Segment Open

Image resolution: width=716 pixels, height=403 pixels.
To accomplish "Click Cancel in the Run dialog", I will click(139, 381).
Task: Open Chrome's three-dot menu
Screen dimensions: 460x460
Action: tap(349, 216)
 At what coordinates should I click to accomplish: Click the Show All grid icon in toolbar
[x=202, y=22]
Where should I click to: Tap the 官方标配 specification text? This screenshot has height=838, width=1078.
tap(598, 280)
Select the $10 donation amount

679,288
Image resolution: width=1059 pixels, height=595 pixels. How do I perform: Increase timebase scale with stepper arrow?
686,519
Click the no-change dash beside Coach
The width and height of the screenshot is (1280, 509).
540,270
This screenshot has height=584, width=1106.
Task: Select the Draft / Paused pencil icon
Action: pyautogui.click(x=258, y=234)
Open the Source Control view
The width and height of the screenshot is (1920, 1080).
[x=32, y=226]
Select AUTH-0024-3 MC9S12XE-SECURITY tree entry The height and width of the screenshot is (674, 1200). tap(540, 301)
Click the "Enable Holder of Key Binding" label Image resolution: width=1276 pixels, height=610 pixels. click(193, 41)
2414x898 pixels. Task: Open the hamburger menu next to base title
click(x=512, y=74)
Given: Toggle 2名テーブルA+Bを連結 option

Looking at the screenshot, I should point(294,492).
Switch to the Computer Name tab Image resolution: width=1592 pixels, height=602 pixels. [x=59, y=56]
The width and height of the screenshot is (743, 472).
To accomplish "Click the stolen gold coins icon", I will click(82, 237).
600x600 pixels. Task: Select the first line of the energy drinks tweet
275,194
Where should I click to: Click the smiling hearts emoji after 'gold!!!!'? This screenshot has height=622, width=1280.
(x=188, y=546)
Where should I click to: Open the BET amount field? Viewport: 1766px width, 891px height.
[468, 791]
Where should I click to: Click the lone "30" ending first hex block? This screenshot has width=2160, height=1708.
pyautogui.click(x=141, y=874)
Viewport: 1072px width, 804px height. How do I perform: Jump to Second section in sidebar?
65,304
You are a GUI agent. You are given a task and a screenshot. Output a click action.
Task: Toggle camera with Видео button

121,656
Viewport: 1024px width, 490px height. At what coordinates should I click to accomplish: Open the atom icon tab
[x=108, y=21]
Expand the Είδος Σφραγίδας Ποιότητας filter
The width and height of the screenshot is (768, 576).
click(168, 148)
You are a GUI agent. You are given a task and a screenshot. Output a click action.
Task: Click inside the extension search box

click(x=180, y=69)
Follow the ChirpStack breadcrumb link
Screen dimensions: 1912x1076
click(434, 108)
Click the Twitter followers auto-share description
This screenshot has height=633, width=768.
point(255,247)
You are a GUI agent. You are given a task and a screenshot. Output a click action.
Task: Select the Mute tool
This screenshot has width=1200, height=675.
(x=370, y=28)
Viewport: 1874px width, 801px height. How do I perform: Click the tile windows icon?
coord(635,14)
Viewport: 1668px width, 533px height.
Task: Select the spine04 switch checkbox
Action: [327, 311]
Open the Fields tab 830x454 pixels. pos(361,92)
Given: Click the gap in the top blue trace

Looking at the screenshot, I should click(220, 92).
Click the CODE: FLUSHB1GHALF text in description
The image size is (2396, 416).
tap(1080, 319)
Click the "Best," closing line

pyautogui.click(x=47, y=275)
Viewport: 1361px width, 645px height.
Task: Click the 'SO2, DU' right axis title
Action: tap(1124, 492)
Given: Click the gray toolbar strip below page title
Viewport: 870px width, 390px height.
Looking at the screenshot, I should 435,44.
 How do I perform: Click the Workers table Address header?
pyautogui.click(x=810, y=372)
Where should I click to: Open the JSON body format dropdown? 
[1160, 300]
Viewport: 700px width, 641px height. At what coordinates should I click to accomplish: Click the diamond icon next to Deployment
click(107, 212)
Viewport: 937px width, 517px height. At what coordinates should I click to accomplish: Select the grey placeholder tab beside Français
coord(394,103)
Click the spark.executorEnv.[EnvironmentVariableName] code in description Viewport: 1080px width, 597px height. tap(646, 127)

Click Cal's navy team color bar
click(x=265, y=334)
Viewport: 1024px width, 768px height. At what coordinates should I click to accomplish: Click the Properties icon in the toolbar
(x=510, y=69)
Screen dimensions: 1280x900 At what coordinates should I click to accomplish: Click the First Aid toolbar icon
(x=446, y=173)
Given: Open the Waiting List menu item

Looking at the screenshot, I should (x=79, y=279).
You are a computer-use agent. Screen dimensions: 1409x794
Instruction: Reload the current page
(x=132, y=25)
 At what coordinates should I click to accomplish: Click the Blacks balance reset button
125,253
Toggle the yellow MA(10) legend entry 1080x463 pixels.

Segment Closed

Transcribe all of the lines in the records precisely.

**Exercise response**
Image resolution: width=716 pixels, height=403 pixels.
To accomplish "Click Cancel in the Run dialog", I will click(139, 381).
Task: Open Chrome's three-dot menu
Screen dimensions: 460x460
Action: tap(349, 216)
 At what coordinates should I click to accomplish: Click the Show All grid icon in toolbar
[x=202, y=22]
Where should I click to: Tap the 官方标配 specification text? This screenshot has height=838, width=1078.
tap(598, 280)
Select the $10 donation amount

679,288
Image resolution: width=1059 pixels, height=595 pixels. How do I perform: Increase timebase scale with stepper arrow?
686,519
Click the no-change dash beside Coach
The width and height of the screenshot is (1280, 509).
540,270
This screenshot has height=584, width=1106.
Task: Select the Draft / Paused pencil icon
Action: pyautogui.click(x=258, y=234)
Open the Source Control view
The width and height of the screenshot is (1920, 1080).
[x=32, y=226]
Select AUTH-0024-3 MC9S12XE-SECURITY tree entry The height and width of the screenshot is (674, 1200). tap(540, 301)
Click the "Enable Holder of Key Binding" label Image resolution: width=1276 pixels, height=610 pixels. click(193, 41)
2414x898 pixels. Task: Open the hamburger menu next to base title
click(x=512, y=74)
Given: Toggle 2名テーブルA+Bを連結 option

Looking at the screenshot, I should point(294,492).
Switch to the Computer Name tab Image resolution: width=1592 pixels, height=602 pixels. [x=59, y=56]
The width and height of the screenshot is (743, 472).
To accomplish "Click the stolen gold coins icon", I will click(82, 237).
600x600 pixels. Task: Select the first line of the energy drinks tweet
275,194
Where should I click to: Click the smiling hearts emoji after 'gold!!!!'? This screenshot has height=622, width=1280.
(x=188, y=546)
Where should I click to: Open the BET amount field? Viewport: 1766px width, 891px height.
[468, 791]
Where should I click to: Click the lone "30" ending first hex block? This screenshot has width=2160, height=1708.
pyautogui.click(x=141, y=874)
Viewport: 1072px width, 804px height. How do I perform: Jump to Second section in sidebar?
65,304
You are a GUI agent. You are given a task and a screenshot. Output a click action.
Task: Toggle camera with Видео button

121,656
Viewport: 1024px width, 490px height. At what coordinates should I click to accomplish: Open the atom icon tab
[x=108, y=21]
Expand the Είδος Σφραγίδας Ποιότητας filter
The width and height of the screenshot is (768, 576).
click(168, 148)
You are a GUI agent. You are given a task and a screenshot. Output a click action.
Task: Click inside the extension search box

click(x=180, y=69)
Follow the ChirpStack breadcrumb link
Screen dimensions: 1912x1076
click(434, 108)
Click the Twitter followers auto-share description
This screenshot has height=633, width=768.
point(255,247)
You are a GUI agent. You are given a task and a screenshot. Output a click action.
Task: Select the Mute tool
This screenshot has width=1200, height=675.
(x=370, y=28)
Viewport: 1874px width, 801px height. How do I perform: Click the tile windows icon?
coord(635,14)
Viewport: 1668px width, 533px height.
Task: Select the spine04 switch checkbox
Action: [327, 311]
Open the Fields tab 830x454 pixels. pos(361,92)
Given: Click the gap in the top blue trace

Looking at the screenshot, I should click(220, 92).
Click the CODE: FLUSHB1GHALF text in description
The image size is (2396, 416).
tap(1080, 319)
Click the "Best," closing line

pyautogui.click(x=47, y=275)
Viewport: 1361px width, 645px height.
Task: Click the 'SO2, DU' right axis title
Action: tap(1124, 492)
Given: Click the gray toolbar strip below page title
Viewport: 870px width, 390px height.
Looking at the screenshot, I should 435,44.
 How do I perform: Click the Workers table Address header?
pyautogui.click(x=810, y=372)
Where should I click to: Open the JSON body format dropdown? 
[1160, 300]
Viewport: 700px width, 641px height. At what coordinates should I click to accomplish: Click the diamond icon next to Deployment
click(107, 212)
Viewport: 937px width, 517px height. At what coordinates should I click to accomplish: Select the grey placeholder tab beside Français
coord(394,103)
Click the spark.executorEnv.[EnvironmentVariableName] code in description Viewport: 1080px width, 597px height. tap(646, 127)

Click Cal's navy team color bar
click(x=265, y=334)
Viewport: 1024px width, 768px height. At what coordinates should I click to accomplish: Click the Properties icon in the toolbar
(x=510, y=69)
Screen dimensions: 1280x900 At what coordinates should I click to accomplish: Click the First Aid toolbar icon
(x=446, y=173)
Given: Open the Waiting List menu item

Looking at the screenshot, I should (x=79, y=279).
You are a computer-use agent. Screen dimensions: 1409x794
Instruction: Reload the current page
(x=132, y=25)
 At what coordinates should I click to accomplish: Click the Blacks balance reset button
125,253
Toggle the yellow MA(10) legend entry 1080x463 pixels.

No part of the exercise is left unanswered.